-- START OF Extracted material --

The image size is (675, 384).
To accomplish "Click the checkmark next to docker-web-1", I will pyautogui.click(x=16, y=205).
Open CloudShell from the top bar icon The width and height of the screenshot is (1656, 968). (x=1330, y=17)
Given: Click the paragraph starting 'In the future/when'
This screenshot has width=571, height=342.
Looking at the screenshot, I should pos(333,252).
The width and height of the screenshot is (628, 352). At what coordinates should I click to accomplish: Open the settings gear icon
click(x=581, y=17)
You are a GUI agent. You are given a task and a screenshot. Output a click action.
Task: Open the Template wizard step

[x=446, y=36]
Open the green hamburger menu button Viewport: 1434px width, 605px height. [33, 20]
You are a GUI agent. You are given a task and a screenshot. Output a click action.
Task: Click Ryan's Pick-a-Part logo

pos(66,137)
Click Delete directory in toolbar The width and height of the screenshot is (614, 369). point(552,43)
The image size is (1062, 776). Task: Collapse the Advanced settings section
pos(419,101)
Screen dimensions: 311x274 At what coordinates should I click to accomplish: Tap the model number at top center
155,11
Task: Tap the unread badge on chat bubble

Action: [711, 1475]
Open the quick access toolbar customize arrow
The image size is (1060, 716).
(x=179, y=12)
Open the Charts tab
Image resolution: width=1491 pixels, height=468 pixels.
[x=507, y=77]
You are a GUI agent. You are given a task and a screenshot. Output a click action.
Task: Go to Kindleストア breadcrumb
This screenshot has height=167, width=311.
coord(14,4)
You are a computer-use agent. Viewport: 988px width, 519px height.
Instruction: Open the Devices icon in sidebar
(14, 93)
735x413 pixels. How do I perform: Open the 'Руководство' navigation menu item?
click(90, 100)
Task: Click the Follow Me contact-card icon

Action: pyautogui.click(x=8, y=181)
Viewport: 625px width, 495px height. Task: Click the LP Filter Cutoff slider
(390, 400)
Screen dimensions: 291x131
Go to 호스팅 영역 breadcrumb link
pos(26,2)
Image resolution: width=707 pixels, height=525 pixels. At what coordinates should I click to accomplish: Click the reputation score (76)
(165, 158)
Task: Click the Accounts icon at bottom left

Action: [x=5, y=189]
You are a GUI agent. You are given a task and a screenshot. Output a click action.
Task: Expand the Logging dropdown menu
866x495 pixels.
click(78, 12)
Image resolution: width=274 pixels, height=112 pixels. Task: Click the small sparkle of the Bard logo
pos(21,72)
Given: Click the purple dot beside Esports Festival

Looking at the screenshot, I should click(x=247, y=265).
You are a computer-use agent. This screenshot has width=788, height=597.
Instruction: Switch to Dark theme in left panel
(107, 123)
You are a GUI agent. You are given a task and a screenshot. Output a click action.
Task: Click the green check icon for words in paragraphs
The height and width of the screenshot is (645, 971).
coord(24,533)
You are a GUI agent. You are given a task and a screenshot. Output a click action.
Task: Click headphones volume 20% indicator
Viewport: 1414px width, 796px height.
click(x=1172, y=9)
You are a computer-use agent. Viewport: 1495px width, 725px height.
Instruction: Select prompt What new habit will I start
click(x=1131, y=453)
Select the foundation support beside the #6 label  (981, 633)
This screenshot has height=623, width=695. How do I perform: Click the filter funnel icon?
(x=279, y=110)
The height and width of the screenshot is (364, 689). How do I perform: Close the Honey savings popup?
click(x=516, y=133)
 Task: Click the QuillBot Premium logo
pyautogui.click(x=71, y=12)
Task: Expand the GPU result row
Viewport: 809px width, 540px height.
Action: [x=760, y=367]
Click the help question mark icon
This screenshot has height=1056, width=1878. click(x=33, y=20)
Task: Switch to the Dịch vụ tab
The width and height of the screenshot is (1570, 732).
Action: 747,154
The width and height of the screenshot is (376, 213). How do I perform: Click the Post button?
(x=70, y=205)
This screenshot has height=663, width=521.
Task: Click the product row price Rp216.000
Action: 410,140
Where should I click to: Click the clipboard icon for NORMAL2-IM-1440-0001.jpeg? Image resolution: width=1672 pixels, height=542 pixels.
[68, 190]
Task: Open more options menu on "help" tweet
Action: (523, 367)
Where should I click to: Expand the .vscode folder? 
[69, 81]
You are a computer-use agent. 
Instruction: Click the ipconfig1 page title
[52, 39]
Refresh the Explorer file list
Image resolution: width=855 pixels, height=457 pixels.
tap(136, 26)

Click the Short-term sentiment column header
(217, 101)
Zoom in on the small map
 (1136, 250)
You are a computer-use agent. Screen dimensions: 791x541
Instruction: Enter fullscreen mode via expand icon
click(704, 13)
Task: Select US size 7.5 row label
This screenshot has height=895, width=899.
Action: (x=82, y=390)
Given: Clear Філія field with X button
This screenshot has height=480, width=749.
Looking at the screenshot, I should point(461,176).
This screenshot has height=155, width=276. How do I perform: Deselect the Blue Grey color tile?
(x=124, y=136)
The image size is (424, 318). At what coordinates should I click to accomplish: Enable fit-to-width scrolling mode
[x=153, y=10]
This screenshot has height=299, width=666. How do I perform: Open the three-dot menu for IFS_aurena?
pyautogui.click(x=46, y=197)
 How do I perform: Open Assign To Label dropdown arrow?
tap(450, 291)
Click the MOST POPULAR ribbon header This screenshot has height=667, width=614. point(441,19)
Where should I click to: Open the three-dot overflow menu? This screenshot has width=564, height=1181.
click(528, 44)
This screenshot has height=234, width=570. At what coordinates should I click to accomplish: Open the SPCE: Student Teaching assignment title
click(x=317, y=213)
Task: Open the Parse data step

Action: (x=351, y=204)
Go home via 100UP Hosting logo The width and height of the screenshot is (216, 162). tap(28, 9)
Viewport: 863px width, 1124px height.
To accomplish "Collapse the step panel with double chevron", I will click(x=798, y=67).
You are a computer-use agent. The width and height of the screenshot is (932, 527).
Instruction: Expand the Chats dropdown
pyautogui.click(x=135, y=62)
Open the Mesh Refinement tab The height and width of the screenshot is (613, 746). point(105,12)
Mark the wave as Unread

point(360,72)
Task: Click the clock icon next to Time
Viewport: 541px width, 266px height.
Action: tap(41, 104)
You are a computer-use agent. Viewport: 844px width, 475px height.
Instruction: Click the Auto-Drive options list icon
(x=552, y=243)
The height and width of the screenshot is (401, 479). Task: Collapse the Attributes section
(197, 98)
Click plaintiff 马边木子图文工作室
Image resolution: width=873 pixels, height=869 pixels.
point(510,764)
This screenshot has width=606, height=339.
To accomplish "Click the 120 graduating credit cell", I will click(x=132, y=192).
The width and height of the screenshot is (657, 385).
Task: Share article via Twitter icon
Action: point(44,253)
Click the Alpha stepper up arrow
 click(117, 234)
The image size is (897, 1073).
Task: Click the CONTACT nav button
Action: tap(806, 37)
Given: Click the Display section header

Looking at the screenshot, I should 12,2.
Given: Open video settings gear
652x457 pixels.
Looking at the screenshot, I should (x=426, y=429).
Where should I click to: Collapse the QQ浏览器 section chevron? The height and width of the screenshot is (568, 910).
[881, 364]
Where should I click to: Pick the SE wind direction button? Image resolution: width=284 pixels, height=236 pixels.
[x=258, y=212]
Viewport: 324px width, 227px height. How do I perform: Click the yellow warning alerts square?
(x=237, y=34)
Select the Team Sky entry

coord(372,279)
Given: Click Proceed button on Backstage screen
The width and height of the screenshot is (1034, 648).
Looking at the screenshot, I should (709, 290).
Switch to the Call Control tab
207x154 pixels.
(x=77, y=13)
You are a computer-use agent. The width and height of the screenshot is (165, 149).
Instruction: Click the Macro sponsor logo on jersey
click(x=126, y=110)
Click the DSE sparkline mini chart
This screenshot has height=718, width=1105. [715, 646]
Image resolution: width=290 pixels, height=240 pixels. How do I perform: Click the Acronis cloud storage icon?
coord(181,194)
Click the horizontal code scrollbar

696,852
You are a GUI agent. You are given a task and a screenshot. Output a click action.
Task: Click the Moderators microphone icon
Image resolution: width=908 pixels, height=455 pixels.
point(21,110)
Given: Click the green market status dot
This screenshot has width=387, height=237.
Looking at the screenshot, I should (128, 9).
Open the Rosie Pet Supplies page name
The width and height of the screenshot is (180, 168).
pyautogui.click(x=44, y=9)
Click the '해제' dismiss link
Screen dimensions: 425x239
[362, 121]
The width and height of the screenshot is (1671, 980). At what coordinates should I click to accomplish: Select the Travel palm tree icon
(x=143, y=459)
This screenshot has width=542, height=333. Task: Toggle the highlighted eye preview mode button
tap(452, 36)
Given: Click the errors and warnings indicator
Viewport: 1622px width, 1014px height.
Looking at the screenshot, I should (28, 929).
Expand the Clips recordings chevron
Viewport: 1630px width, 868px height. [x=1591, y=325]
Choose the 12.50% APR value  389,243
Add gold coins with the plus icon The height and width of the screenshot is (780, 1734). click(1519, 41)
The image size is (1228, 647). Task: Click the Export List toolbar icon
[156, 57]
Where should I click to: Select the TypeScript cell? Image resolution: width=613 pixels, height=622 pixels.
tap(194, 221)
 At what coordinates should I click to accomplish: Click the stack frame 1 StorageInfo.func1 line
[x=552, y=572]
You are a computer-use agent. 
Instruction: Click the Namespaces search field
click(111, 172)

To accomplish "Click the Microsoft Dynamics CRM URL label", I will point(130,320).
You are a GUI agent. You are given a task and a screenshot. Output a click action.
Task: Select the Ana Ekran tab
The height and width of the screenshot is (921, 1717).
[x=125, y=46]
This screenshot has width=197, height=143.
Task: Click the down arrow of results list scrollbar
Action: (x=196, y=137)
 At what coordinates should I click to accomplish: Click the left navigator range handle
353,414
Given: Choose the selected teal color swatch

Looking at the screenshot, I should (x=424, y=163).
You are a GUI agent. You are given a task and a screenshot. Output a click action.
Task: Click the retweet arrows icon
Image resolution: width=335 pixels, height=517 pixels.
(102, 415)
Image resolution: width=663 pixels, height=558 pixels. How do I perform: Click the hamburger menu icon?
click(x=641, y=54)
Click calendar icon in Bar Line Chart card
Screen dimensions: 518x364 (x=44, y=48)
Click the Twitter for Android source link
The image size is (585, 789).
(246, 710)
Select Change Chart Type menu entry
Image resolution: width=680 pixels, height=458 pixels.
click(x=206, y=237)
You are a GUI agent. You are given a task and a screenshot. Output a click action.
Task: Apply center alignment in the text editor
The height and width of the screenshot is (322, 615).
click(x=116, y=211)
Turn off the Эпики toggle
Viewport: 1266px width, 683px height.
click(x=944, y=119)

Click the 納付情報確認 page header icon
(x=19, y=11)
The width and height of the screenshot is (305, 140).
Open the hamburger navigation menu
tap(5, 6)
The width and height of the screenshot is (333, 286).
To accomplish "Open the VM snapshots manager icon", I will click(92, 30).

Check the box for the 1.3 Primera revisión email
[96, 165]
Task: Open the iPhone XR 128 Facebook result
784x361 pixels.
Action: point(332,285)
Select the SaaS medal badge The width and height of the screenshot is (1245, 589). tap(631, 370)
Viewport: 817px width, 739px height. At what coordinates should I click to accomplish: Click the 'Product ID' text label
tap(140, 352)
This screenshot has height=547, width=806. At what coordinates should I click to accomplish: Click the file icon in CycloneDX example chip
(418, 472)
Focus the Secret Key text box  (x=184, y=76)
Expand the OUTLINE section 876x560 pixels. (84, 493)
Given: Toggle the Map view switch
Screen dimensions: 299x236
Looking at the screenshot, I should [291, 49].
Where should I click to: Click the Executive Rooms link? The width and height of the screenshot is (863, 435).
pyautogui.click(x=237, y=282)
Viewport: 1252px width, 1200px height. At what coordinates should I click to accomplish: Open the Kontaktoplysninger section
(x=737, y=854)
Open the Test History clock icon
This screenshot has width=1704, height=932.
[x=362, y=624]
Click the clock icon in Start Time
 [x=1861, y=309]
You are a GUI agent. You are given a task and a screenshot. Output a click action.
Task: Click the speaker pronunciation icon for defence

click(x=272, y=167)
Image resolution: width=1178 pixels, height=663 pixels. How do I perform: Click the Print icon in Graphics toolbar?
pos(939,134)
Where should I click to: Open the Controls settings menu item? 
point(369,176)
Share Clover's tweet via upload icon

-- END OF Extracted material --

=== Brief ===
Can you copy the records word for word, from their first line through the line holding "click(90, 100)", with both ends included?

=== Problem solution ===
The image size is (675, 384).
To accomplish "Click the checkmark next to docker-web-1", I will pyautogui.click(x=16, y=205).
Open CloudShell from the top bar icon The width and height of the screenshot is (1656, 968). (x=1330, y=17)
Given: Click the paragraph starting 'In the future/when'
This screenshot has width=571, height=342.
Looking at the screenshot, I should pos(333,252).
The width and height of the screenshot is (628, 352). At what coordinates should I click to accomplish: Open the settings gear icon
click(x=581, y=17)
You are a GUI agent. You are given a task and a screenshot. Output a click action.
Task: Open the Template wizard step

[x=446, y=36]
Open the green hamburger menu button Viewport: 1434px width, 605px height. [33, 20]
You are a GUI agent. You are given a task and a screenshot. Output a click action.
Task: Click Ryan's Pick-a-Part logo

pos(66,137)
Click Delete directory in toolbar The width and height of the screenshot is (614, 369). point(552,43)
The image size is (1062, 776). Task: Collapse the Advanced settings section
pos(419,101)
Screen dimensions: 311x274 At what coordinates should I click to accomplish: Tap the model number at top center
155,11
Task: Tap the unread badge on chat bubble

Action: [711, 1475]
Open the quick access toolbar customize arrow
The image size is (1060, 716).
(x=179, y=12)
Open the Charts tab
Image resolution: width=1491 pixels, height=468 pixels.
[x=507, y=77]
You are a GUI agent. You are given a task and a screenshot. Output a click action.
Task: Go to Kindleストア breadcrumb
This screenshot has height=167, width=311.
coord(14,4)
You are a computer-use agent. Viewport: 988px width, 519px height.
Instruction: Open the Devices icon in sidebar
(14, 93)
735x413 pixels. How do I perform: Open the 'Руководство' navigation menu item?
click(90, 100)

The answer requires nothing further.